Johns Hopkins Fired Researcher for Using Bolt Cutters to Check on Computer Servers

, Spencer Irvine, Leave a comment

Daniel Povey, a speech recognition researcher, was an employee of Johns Hopkins University in Baltimore, Maryland until this past May. During a student protest about the university’s ties to the Immigration and Customs Enforcement agency, the students occupied Garland Hall, an administrative building on-campus.

The protesters chained themselves inside the building and prevented freedom of movement by university officials and administrators. Povey’s research was housed in Garland Hall, and concerned about his research, he used bolt cutters to enter the building.

He claimed that after several server failures, he was concerned that his research was in jeopardy and went to check on the servers. But he was thrown out of the building and the university did not agree with his actions, later firing him. The university sent him a termination letter, which, in part read, “The safety, security, and protection of our students and others are of paramount importance to the University.”

Povey claimed he was “being fire[d] for what might have happened, while students are getting off scot-free for things that actually did happen.” Povey did not, in his own words, create a potentially-violent situation and instead, said that the student protesters scratched him and threw punches at him when he entered the building.

After his firing, Povey published a letter on his website that included the line, “White males in this environment seem to be expected to constantly atone for their existence by telegraphing their exclusive concern for every demographic group but their own, like a neutered puppy-dog or some Justin Trudeau man-child.”

He worked as a Facebook contractor previously, and after his firing, he was offered a full-time position at the company.

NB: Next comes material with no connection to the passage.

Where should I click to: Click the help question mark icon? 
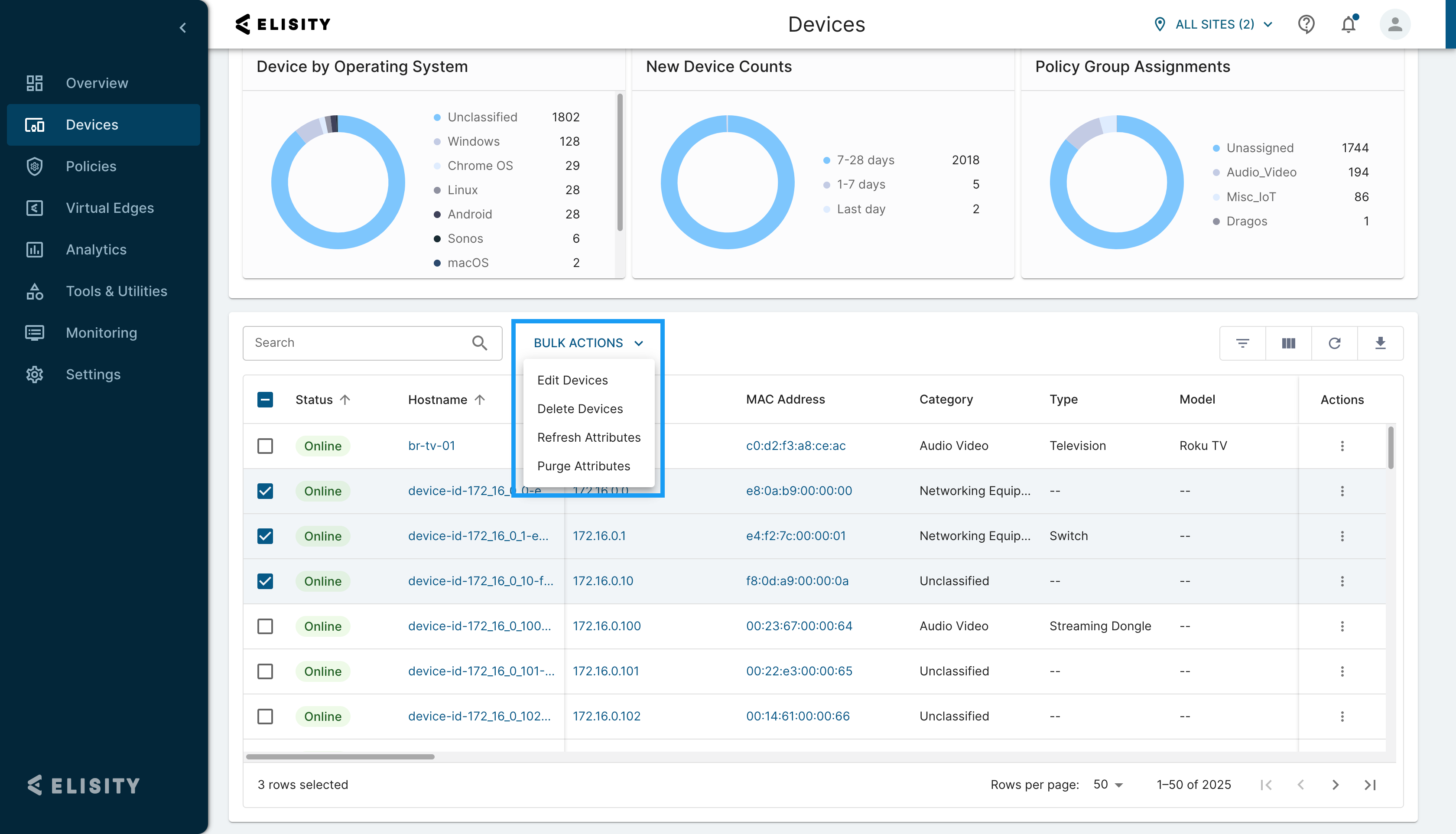point(1306,25)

But the company said he would only become a full-time employee after the conclusion of an investigation into his firing at Johns Hopkins. He could continue work as a contractor for six weeks until the investigation concluded, but he could not set foot on company grounds until after the investigation was over.

Povey declined the full-time offer due to the contingency of an investigation of his firing and said he will pursue work at either a start-up or a foreign company.